In a 48-week Phase II study NCT02975349, in patients with relapsing multiple sclerosis, evobrutinib was generally well-tolerated.

During the double-blind period (DBP), 213 patients were randomized to evobrutinib 25mg QD, 75mg QD, 75mg BID or placebo for 24 weeks, continuing until 48 weeks, except placebo patients, who switched to evobrutinib 25mg QD. At Week 48, patients could enter the OLE. Treatment was evobrutinib 75mg QD (median ≈48 weeks) before switching to 75mg BID. Treatment-emergent adverse events (TEAEs) were assessed throughout the OLE, immune cells at OLE Week 48, and Ig levels at OLE Weeks 24 and 48.

TEAEs occurred in 107 (65.2%) of OLE patients (47.6% mild, 36.0% moderate, 7.9% serious), balanced across previous DBP groups; no deaths occurred.
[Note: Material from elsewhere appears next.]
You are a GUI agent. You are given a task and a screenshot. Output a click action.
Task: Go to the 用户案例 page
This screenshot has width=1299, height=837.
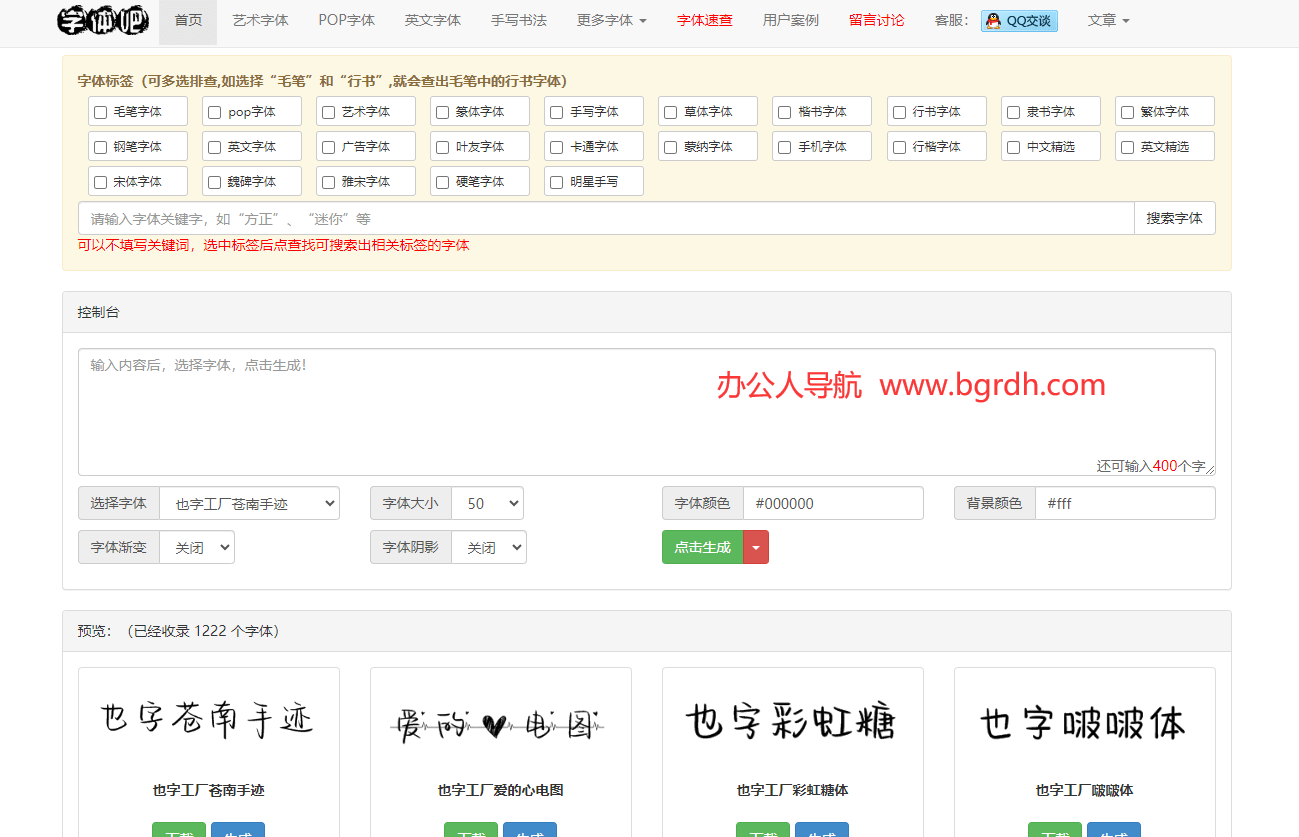point(790,20)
Transient aminotransferase elevations in the DBP were not observed in OLE patients continuing evobrutinib. CD19+ B cell counts decreased versus DBP baseline in all DBP evobrutinib groups, although mean values stayed in normal range, with no changes in memory B cell, T cell or NK cell counts, and no relevant change in IgG levels versus DBP baseline. Mean IgA and IgM levels increased and decreased, respectively, versus DBP baseline, but were within normal ranges. Immune cell and immunoglobulin changes following long-term treatment with evobrutinib in the OLE were consistent with those reported for the DBP. Evobrutinib did not appear associated with enhanced infection risk during the DBP or OLE.